◆ What to do ◆
So that the copy matches the original, retype each line of the material below exactly.

◆ Working data ◆
==========
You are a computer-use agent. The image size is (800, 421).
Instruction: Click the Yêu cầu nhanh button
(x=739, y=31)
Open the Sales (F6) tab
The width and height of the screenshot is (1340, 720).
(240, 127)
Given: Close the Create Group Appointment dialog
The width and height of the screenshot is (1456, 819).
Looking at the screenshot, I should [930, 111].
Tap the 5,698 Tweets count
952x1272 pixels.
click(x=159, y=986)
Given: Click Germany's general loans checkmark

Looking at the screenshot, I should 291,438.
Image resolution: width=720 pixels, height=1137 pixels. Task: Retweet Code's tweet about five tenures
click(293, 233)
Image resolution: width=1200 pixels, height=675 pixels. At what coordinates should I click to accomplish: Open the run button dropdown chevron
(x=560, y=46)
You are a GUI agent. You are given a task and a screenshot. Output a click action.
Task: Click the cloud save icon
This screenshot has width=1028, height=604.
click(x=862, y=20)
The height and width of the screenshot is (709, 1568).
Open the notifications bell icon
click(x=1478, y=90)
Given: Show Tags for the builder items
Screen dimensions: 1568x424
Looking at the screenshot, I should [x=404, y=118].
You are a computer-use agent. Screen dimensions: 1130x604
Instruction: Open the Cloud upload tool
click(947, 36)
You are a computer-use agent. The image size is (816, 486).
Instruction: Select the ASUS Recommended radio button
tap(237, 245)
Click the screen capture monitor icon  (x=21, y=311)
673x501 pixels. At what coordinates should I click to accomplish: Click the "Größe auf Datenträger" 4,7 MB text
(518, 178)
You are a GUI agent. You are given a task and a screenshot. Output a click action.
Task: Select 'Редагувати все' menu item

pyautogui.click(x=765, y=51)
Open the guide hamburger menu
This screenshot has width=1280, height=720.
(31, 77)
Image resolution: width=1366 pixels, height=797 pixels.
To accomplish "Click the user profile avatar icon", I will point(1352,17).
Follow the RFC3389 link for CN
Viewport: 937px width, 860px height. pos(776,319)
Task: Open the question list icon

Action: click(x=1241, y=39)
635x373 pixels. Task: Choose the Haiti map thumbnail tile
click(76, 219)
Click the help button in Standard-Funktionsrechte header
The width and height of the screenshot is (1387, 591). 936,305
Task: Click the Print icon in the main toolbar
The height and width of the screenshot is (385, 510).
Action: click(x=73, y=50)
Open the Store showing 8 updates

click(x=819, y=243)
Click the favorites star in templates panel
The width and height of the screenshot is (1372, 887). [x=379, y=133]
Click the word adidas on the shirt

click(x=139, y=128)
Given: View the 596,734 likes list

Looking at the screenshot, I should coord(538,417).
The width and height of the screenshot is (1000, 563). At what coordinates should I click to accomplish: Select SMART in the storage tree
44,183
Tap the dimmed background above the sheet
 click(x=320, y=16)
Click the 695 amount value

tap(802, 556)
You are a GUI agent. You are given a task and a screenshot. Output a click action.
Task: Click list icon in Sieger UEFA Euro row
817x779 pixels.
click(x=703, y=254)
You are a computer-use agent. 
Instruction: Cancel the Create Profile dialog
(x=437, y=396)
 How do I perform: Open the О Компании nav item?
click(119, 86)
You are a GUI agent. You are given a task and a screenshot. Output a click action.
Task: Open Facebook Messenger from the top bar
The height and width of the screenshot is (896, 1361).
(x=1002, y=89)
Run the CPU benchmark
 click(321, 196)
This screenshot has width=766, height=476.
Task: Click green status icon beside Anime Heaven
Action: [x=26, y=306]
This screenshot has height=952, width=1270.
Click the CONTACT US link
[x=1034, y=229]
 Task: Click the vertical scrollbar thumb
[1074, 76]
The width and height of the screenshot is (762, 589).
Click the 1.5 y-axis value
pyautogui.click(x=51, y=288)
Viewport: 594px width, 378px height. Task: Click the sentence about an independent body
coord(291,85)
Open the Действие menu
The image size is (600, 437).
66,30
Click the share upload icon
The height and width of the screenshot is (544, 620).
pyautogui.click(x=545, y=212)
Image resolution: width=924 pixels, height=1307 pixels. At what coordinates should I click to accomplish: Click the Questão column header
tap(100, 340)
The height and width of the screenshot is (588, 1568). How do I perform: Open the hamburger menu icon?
==========
◆ Exercise solution ◆
You are a computer-use agent. The image size is (800, 421).
Instruction: Click the Yêu cầu nhanh button
(x=739, y=31)
Open the Sales (F6) tab
The width and height of the screenshot is (1340, 720).
(240, 127)
Given: Close the Create Group Appointment dialog
The width and height of the screenshot is (1456, 819).
Looking at the screenshot, I should [930, 111].
Tap the 5,698 Tweets count
952x1272 pixels.
click(x=159, y=986)
Given: Click Germany's general loans checkmark

Looking at the screenshot, I should 291,438.
Image resolution: width=720 pixels, height=1137 pixels. Task: Retweet Code's tweet about five tenures
click(293, 233)
Image resolution: width=1200 pixels, height=675 pixels. At what coordinates should I click to accomplish: Open the run button dropdown chevron
(x=560, y=46)
You are a GUI agent. You are given a task and a screenshot. Output a click action.
Task: Click the cloud save icon
This screenshot has width=1028, height=604.
click(x=862, y=20)
The height and width of the screenshot is (709, 1568).
Open the notifications bell icon
click(x=1478, y=90)
Given: Show Tags for the builder items
Screen dimensions: 1568x424
Looking at the screenshot, I should [x=404, y=118].
You are a computer-use agent. Screen dimensions: 1130x604
Instruction: Open the Cloud upload tool
click(947, 36)
You are a computer-use agent. The image size is (816, 486).
Instruction: Select the ASUS Recommended radio button
tap(237, 245)
Click the screen capture monitor icon  (x=21, y=311)
673x501 pixels. At what coordinates should I click to accomplish: Click the "Größe auf Datenträger" 4,7 MB text
(518, 178)
You are a GUI agent. You are given a task and a screenshot. Output a click action.
Task: Select 'Редагувати все' menu item

pyautogui.click(x=765, y=51)
Open the guide hamburger menu
This screenshot has width=1280, height=720.
(31, 77)
Image resolution: width=1366 pixels, height=797 pixels.
To accomplish "Click the user profile avatar icon", I will point(1352,17).
Follow the RFC3389 link for CN
Viewport: 937px width, 860px height. pos(776,319)
Task: Open the question list icon

Action: click(x=1241, y=39)
635x373 pixels. Task: Choose the Haiti map thumbnail tile
click(76, 219)
Click the help button in Standard-Funktionsrechte header
The width and height of the screenshot is (1387, 591). 936,305
Task: Click the Print icon in the main toolbar
The height and width of the screenshot is (385, 510).
Action: click(x=73, y=50)
Open the Store showing 8 updates

click(x=819, y=243)
Click the favorites star in templates panel
The width and height of the screenshot is (1372, 887). [x=379, y=133]
Click the word adidas on the shirt

click(x=139, y=128)
Given: View the 596,734 likes list

Looking at the screenshot, I should coord(538,417).
The width and height of the screenshot is (1000, 563). At what coordinates should I click to accomplish: Select SMART in the storage tree
44,183
Tap the dimmed background above the sheet
 click(x=320, y=16)
Click the 695 amount value

tap(802, 556)
You are a GUI agent. You are given a task and a screenshot. Output a click action.
Task: Click list icon in Sieger UEFA Euro row
817x779 pixels.
click(x=703, y=254)
You are a computer-use agent. 
Instruction: Cancel the Create Profile dialog
(x=437, y=396)
 How do I perform: Open the О Компании nav item?
click(119, 86)
You are a GUI agent. You are given a task and a screenshot. Output a click action.
Task: Open Facebook Messenger from the top bar
The height and width of the screenshot is (896, 1361).
(x=1002, y=89)
Run the CPU benchmark
 click(321, 196)
This screenshot has width=766, height=476.
Task: Click green status icon beside Anime Heaven
Action: [x=26, y=306]
This screenshot has height=952, width=1270.
Click the CONTACT US link
[x=1034, y=229]
 Task: Click the vertical scrollbar thumb
[1074, 76]
The width and height of the screenshot is (762, 589).
Click the 1.5 y-axis value
pyautogui.click(x=51, y=288)
Viewport: 594px width, 378px height. Task: Click the sentence about an independent body
coord(291,85)
Open the Действие menu
The image size is (600, 437).
66,30
Click the share upload icon
The height and width of the screenshot is (544, 620).
pyautogui.click(x=545, y=212)
Image resolution: width=924 pixels, height=1307 pixels. At what coordinates should I click to accomplish: Click the Questão column header
tap(100, 340)
The height and width of the screenshot is (588, 1568). How do I perform: Open the hamburger menu icon?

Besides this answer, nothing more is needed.